Centre for Anti-Corruption and Open Leadership (CACOL), Citizens Rights Advocacy Group, Zero Graft Centre, Coalition Against Corruption and Bad Governance, Centre for Public Accountability, Transparency and Accountability Group, Activists for Good Governance, Media Rights Concern and Committee for the Defence of Human Right (CDHR) are among the CSOs.


Joined by over 20 constitutional lawyers, led by Mogbojuri Kayode of the Citizens Rights Advocacy Group, the group noted that the desperation of Bawa to save his face after unlawful acts in office had taken a laughable turn, insisting that no amount of “purchased CSOs’ vote of confidence” would cover the truth about the abnormalities being condoned in EFCC under its current leadership.

According to them, the EFCC has become desperate to launder “a rapidly diminishing image of Bawa,” to the extent that the Commission’s spokesman signed a statement recently, informing Nigerians that a CSO had passed a confidence vote in its chairman.

Leaders of the struggle said it was a thing of honour that, despite the immense pressure mounted on leaders of the ‘Bawa Must Go’ protests to abandon their objective cause, over 120 of the main actors remained resolute while more joined in the interest of the rule of law.

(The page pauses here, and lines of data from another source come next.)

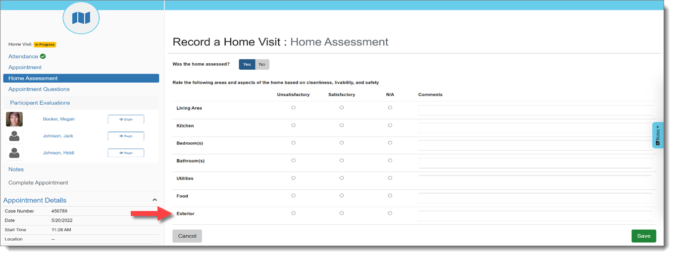The image size is (674, 256).
Task: Open Appointment Questions in sidebar
Action: [x=39, y=89]
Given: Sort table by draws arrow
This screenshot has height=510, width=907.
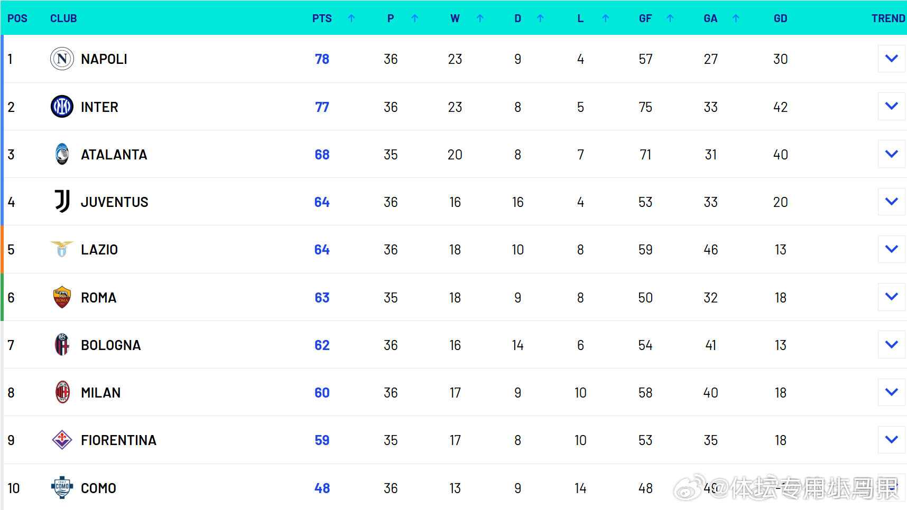Looking at the screenshot, I should point(540,18).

The activists, however, commended President Muhammadu Buhari for bailing the country out of what they described as a judicial quagmire “by dissociating from any act of disobedience to court orders and making the Central Bank of Nigeria (CBN) comply with a Supreme Court order that extended the validity of old naira notes to December 31, 2023.”

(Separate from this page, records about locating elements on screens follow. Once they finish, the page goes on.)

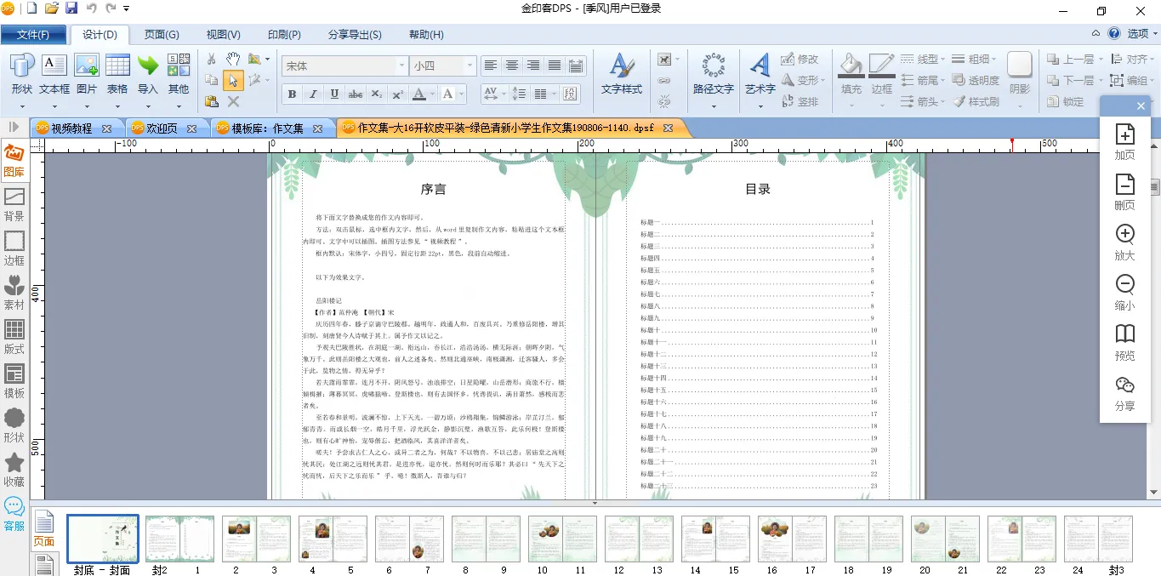
Task: Click 加页 to add a page
Action: point(1124,141)
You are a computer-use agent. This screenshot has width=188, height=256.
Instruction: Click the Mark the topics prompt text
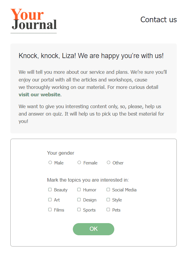tap(88, 180)
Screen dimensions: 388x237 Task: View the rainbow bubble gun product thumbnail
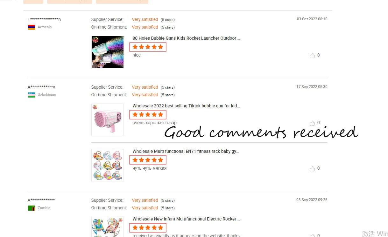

Spokesperson for the coalition, Olufemi Lawson, stated: “As this is expected to ease the pain of the masses, we hereby call on the President to also wade into the seeming fixation of the EFCC on certain individuals and the desperation of the chairman to score cheap political goals through unwarranted media trials of non-convicted individuals in the country. He should direct Bawa to step aside until he purges himself of contempt as ruled by a High Court.”

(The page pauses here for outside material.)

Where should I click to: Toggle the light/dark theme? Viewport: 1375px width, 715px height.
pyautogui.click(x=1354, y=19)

Chairman, CACOL, Debo Adeniran, specifically noted that his organisation had, from the outset, alerted the National Assembly to the fact that Bawa was unfit for the post of EFCC chairman over alleged corrupt practices and his rumoured relationship with the Attorney-General of the Federation (AGF), who was believed to have masterminded the travails and eventually removal of Bawa’s predecessor, Ibrahim Magu.

According to him, Bawa’s alleged misconduct in office is a confirmation of CACOL’s fears of his being a misfit for the position.

Adeniran, who made copies of CACOL’s initial objection to Bawa’s appointment available to the press, said: “Till now, he (Bawa) has not cleared himself of all the allegations against him and he has been made to catch other people who committed offences that are not as grievous as the ones he has been accused of. On top of all of these, he has been behaving as if he is an authority to himself.

“We are now saying that, no matter how highly placed you are, no matter how influential you are, you still are duty-bound to operate within the confines of the laws of our own country. That is the Constitution.”